“Say We Found the Lions’ Gate Buried in the City” and “After Beauty Is Found Sleeping” conclude the latest volume of Quiddity.
“Carnelian, which Suggests the Flesh” shares the magnolias of Old Washington in the Spring & Summer 2017 issue of cream city review.
“Black Walnut Form,” with images from the floods of 1937, appears in the Spring 2017 volume of Lake Effect.
Yesterday, at the College of the Ouachitas in Malvern, I visited with a creative writing class and then read from Underwater Panther outside in the Atrium. It couldn’t have been a more beautiful day, in terms of place or people. My old friend and colleague Jason Hancock and new friend and fellow artist Tricia Baar and the COTO library helped me feel at home, and the students were engaging and open. To read by climbing roses in April in Arkansas while a phoebe repeats its name–it doesn’t get any better than that.

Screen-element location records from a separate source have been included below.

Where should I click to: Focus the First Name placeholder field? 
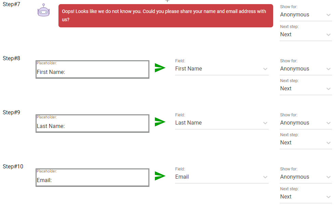[x=92, y=69]
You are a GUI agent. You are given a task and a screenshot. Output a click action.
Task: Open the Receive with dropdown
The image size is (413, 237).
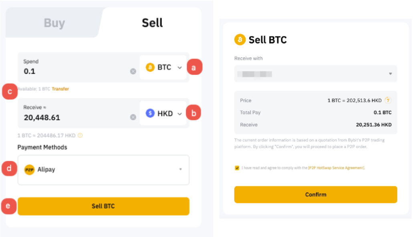390,74
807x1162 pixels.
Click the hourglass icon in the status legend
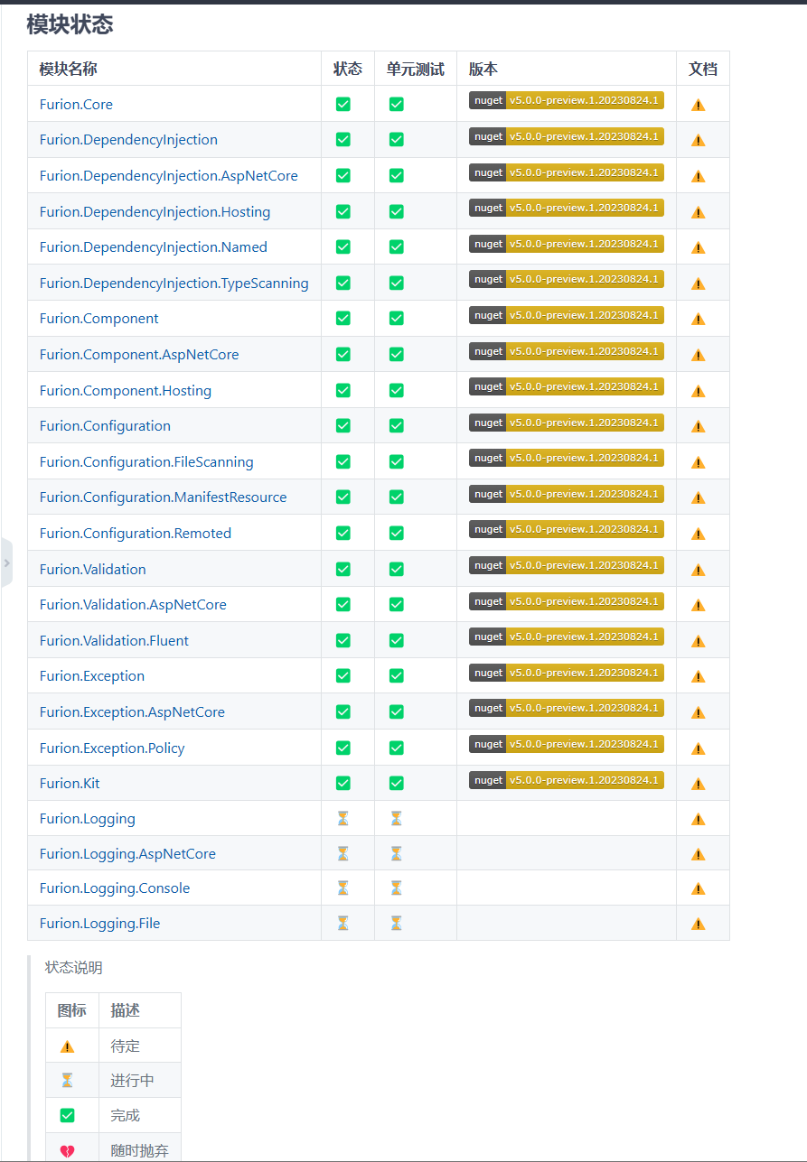67,1081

What is your passion? I asked each student in the class. They seemed comfortable in their skin in a way that enabled them consider this question better than I could when I started in the same class back in the day. The box that the world and I took turns putting me in (be a good girl, be seen not heard, know your place) is something that I still see. But art breaks down walls, and I’m thankful.
With appreciation to COTO for celebrating the power of words to move us in a good way.
Yesterday my writing took me to Harding University. I met with an Intro to Poetry class in the morning, visited with students and faculty over pizza, and read in Cone Chapel in the late afternoon. This marks my third visit to Harding, and it was as beautiful as ever, maybe even more so, not only because I was teaching and reading in azaleas and dogwoods, but I was honored to be introduced by Terry Engel as a friend of its English Department.
Between events, I sat out on campus, read a little, and watched the world go by. A student who couldn’t come to my reading took the time to find and talk with me.
Oftentimes as I prepare for events like these, I think of what I want to say, but in this visit, I realized I was thinking more of what Harding has been saying to me. The students were fun, funny, curious, and kind. Nick Boone has always had a knack of encouraging me to take myself seriously as a writer at the exact moments I doubted my work. So yesterday was the first time I felt comfortable to read from each of my three books, Fear Nothing of the Future or the Past, with a title that speaks for itself; Underwater Panther, with its look at the past we’ve inherited; and Ore Horizon, with its question, when our environment is being damaged, both our natural world and how we deal with each other as people, what do we do?
All this is colored with my deepening sense of mourning, as the first anniversary of my father’s passing draws near. But something my husband said to me weeks ago has stuck in my mind: some people approach the world from a foundation of fear. They cling to the past because they feel frightened. But some people approach the world from a place of hope. They feel scared, too, but they look to the past to help create new ways to move forward to something better. Poetry is part of such hope, as are the people and places who celebrate it.
With thanks to Harding for a good day.